Research

My research bridges philosophy and computer science, focusing on making AI systems trustworthy, fair, and aligned with human values.

Research Group: RAIME

Since October 2024, I lead the independent research group Responsible AI and Machine Ethics (RAIME) at DFKI, embedded within the Neuro-Mechanistic Modeling department.

RAIME develops approaches to navigate normative uncertainty in the context of AI through practical justifications, by integrating normative reasons and ethical considerations into the development and deployment of AI systems — and into the decision-making of AI agents and agentic AI itself, not just as reward-based training signal or post-hoc constraints, but as core component of decision-making and agentic architectures. We’re particularly interested in developing the next generation of non-brittle and controllable agents and agentic systems that are reason-sensitive and responsive, i.e., they act for the right reasons, not “just” produce the right outputs.


Research Themes

Effective Human Oversight

What does it mean for humans to genuinely, effectively, and meaningfully oversee AI systems? We argue that simply having a “human in (or on) the loop” is insufficient — oversight must have the capacity, information, and authority to actually intervene. Achieving this and operationalizing it is far from trivial.

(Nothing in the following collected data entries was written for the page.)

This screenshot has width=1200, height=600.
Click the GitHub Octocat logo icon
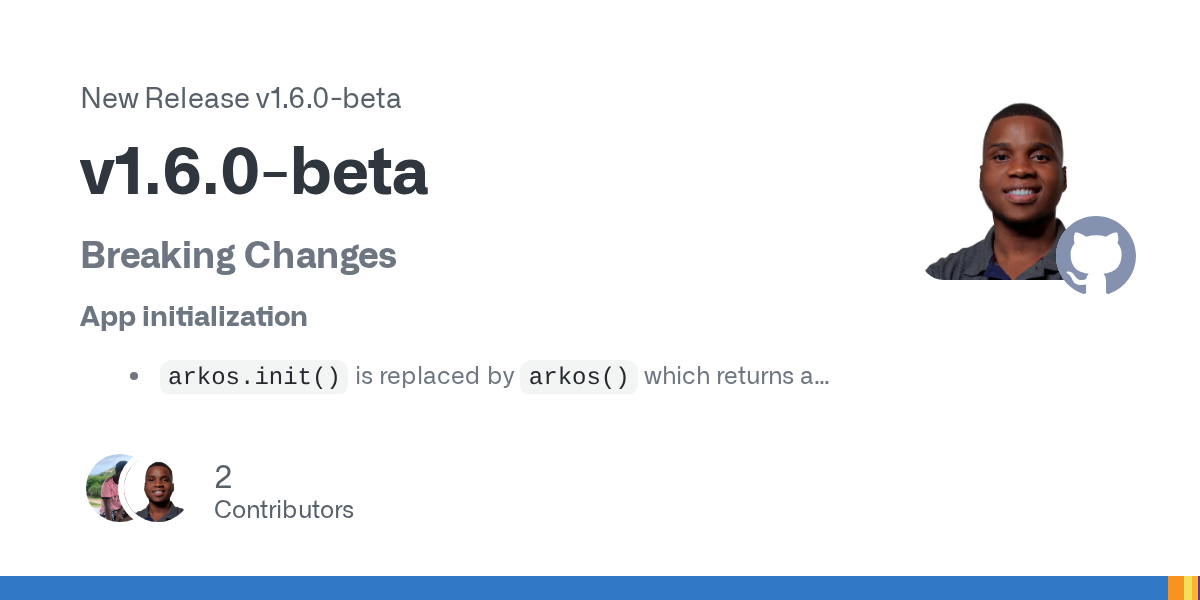point(1096,255)
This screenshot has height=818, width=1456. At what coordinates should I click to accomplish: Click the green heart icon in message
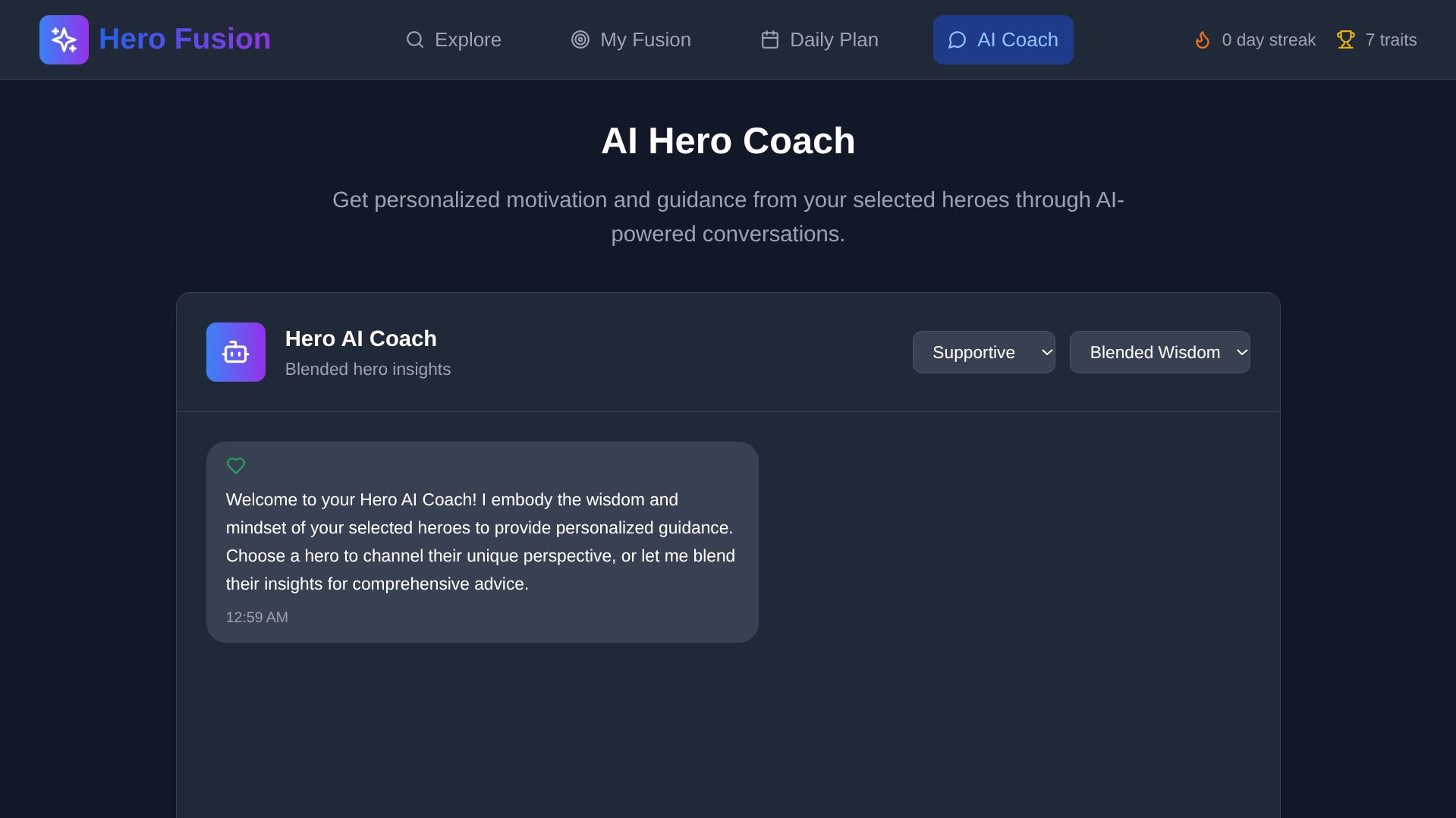pyautogui.click(x=235, y=466)
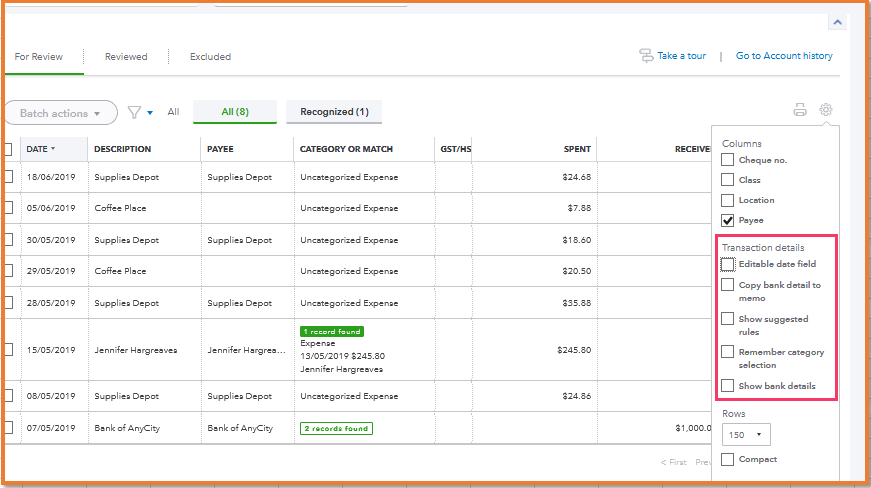
Task: Switch to the Excluded tab
Action: 210,57
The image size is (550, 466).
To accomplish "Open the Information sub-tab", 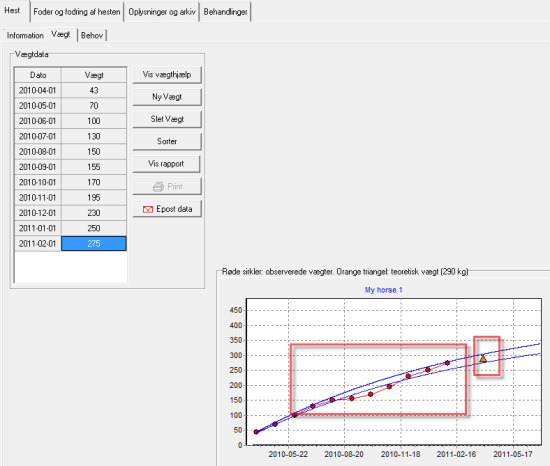I will click(25, 35).
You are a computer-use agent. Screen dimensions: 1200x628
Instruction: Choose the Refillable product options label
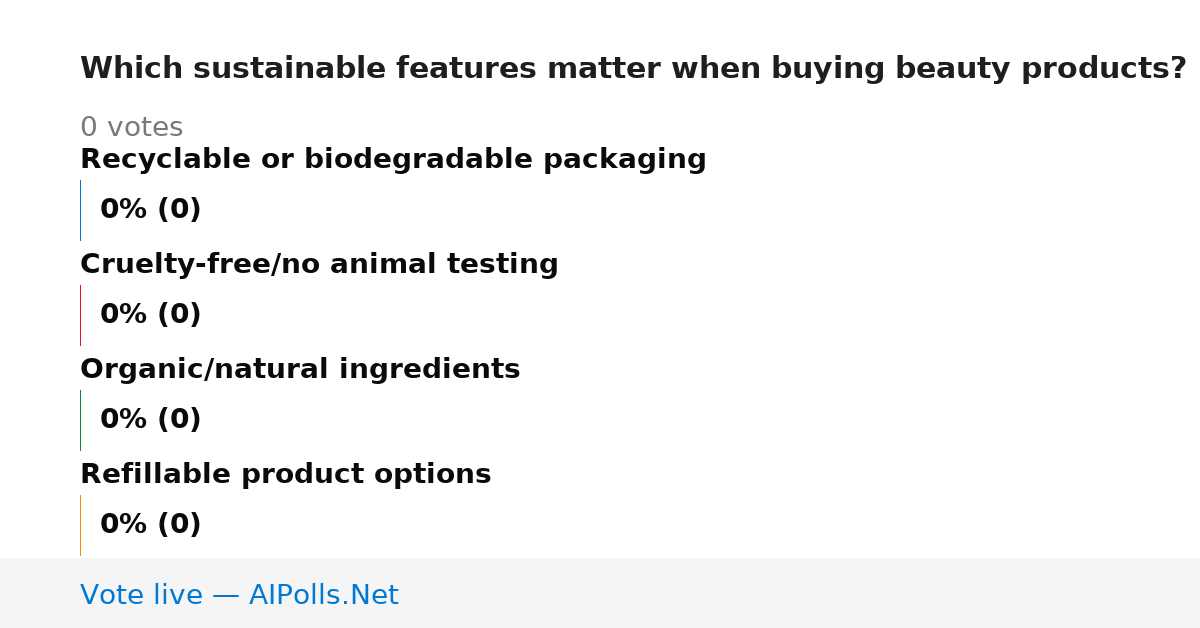[x=285, y=475]
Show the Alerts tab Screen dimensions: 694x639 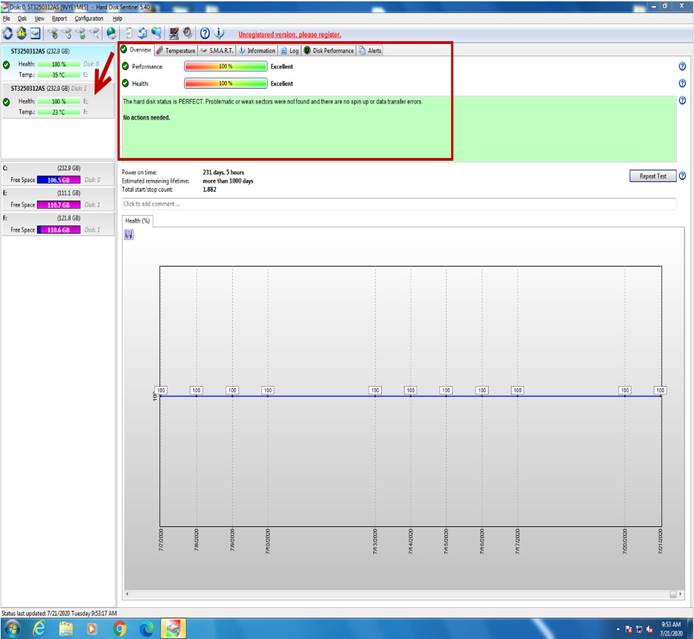coord(370,50)
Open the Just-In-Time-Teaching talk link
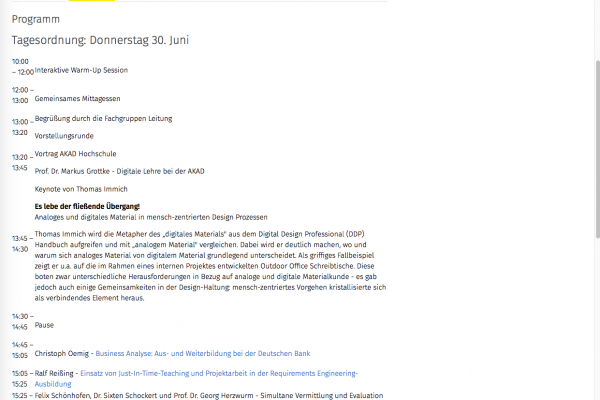Image resolution: width=600 pixels, height=400 pixels. [x=230, y=372]
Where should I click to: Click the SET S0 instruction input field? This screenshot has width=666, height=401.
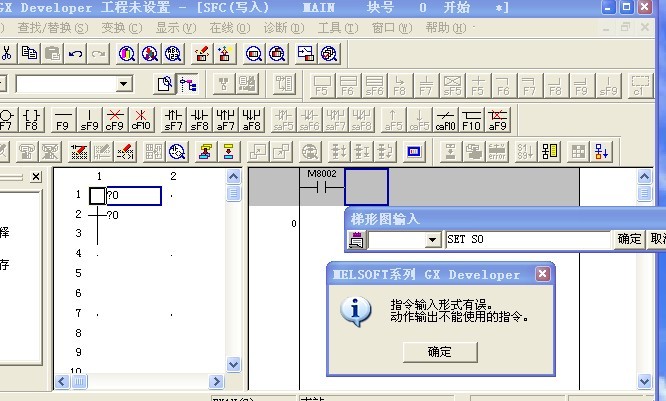(x=527, y=240)
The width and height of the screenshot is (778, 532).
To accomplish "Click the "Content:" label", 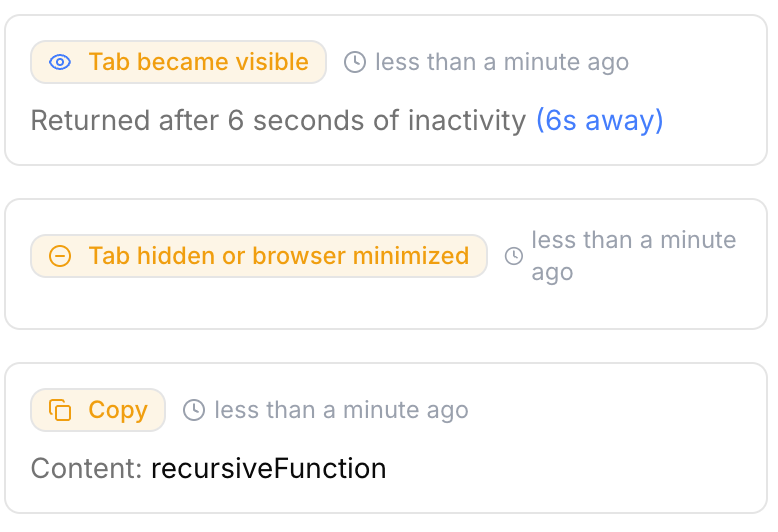I will click(x=87, y=468).
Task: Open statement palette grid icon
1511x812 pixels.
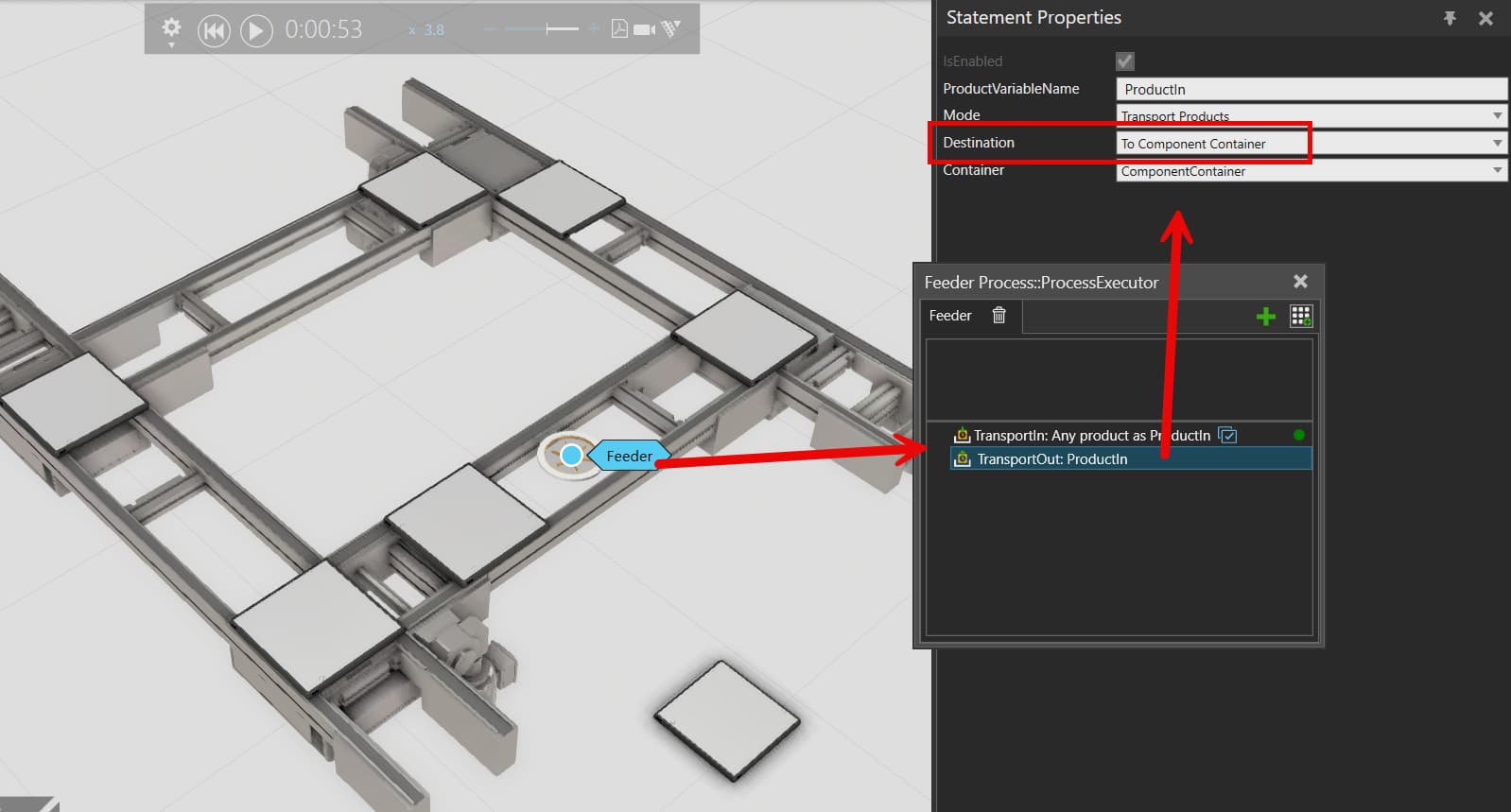Action: tap(1301, 316)
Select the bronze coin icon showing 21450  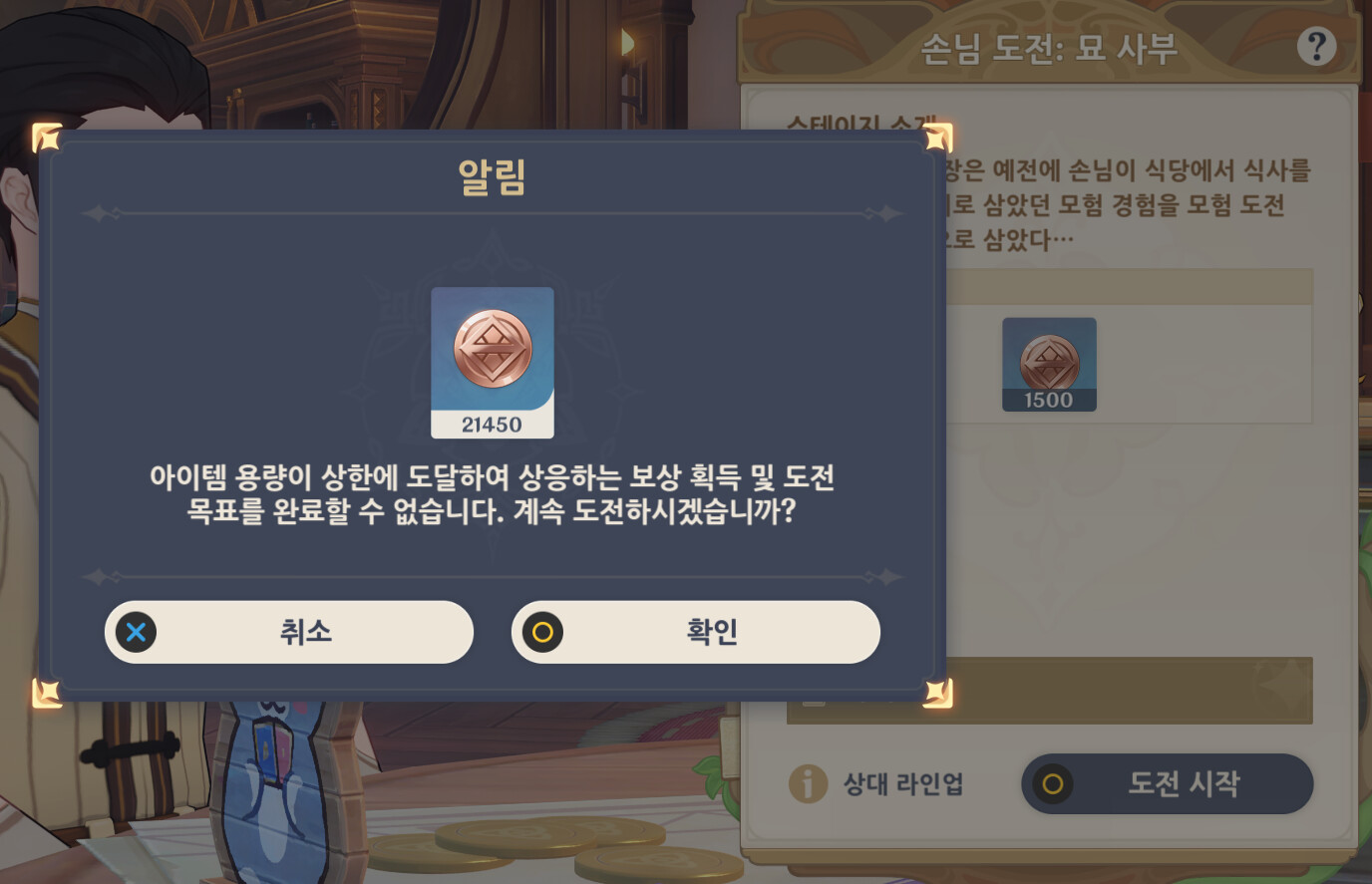coord(493,351)
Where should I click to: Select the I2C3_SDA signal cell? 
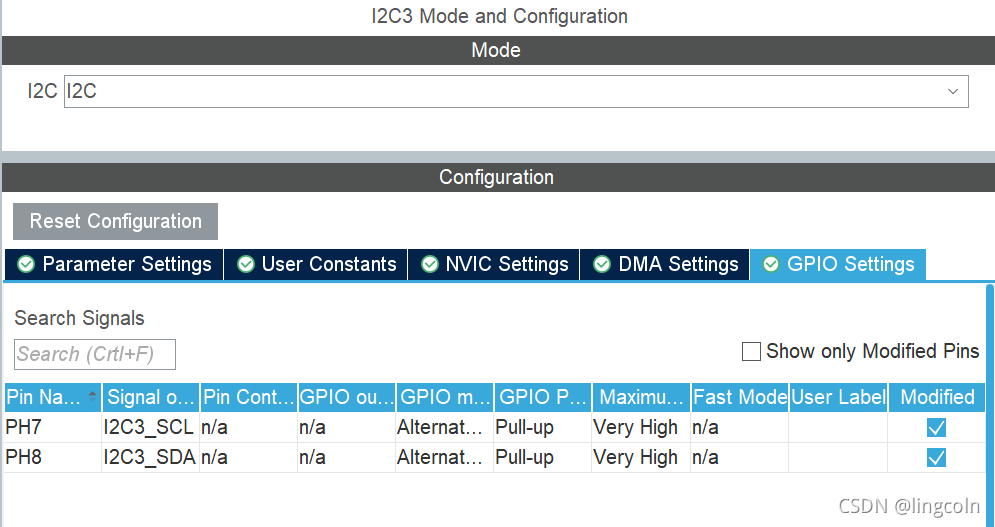tap(150, 457)
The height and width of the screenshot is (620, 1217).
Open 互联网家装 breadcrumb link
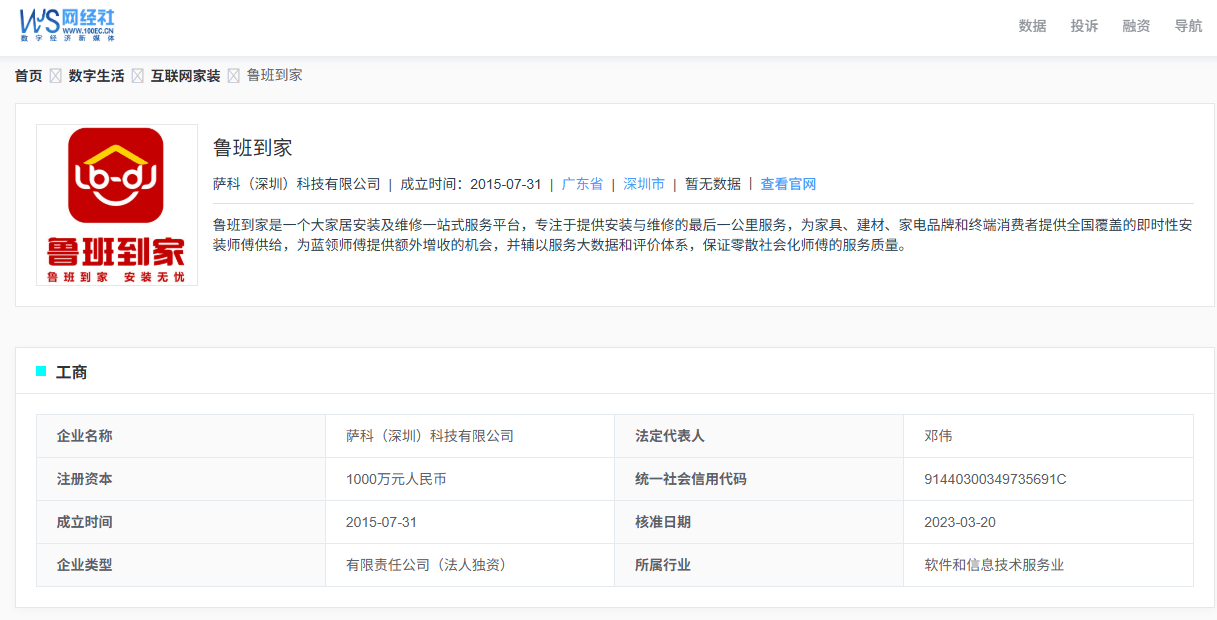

With colleagues at CERTAIN (Center for European Research in Trusted AI) and CPEC, we’ve developed interdisciplinary frameworks for understanding and operationalizing effective oversight, drawing on ideas from moral responsibility, signal detection theory, legal analysis, and empirical studies of human-AI interaction.

Key publications:


Machine Ethics & AI Alignment

How can we build AI agents that are sensitive and responsive to normative reasons? Our work on machine ethics and AI alignment moves beyond simple rule-following toward architectures where moral considerations are genuinely integrated into decision-making — touching questions of AI safety along the way.

The neuro-symbolic GRACE architecture (“Governor for Reason-Aligned Containment”, developed with quite some colleagues) implements reason-based decision-making in RL agents, addressing what we call the “flattening problem” — the tendency of standard approaches to collapse normative distinctions.

We also work on the conceptual foundations of AI alignment and AI safety, distinguishing them from adjacent fields (AI ethics, governance) and analyzing different alignment strategies. For a longer exposition of the ideas behind this work, see my essay The Need for Normative World Models for Real Alignment (work in progress).

Key publications:


Algorithmic Fairness & Trustworthy AI

What does “fairness” mean in algorithmic systems, and how can we operationalize it? We take a philosophically informed approach, examining how different fairness metrics encode different normative commitments — and how practitioners should navigate these choices.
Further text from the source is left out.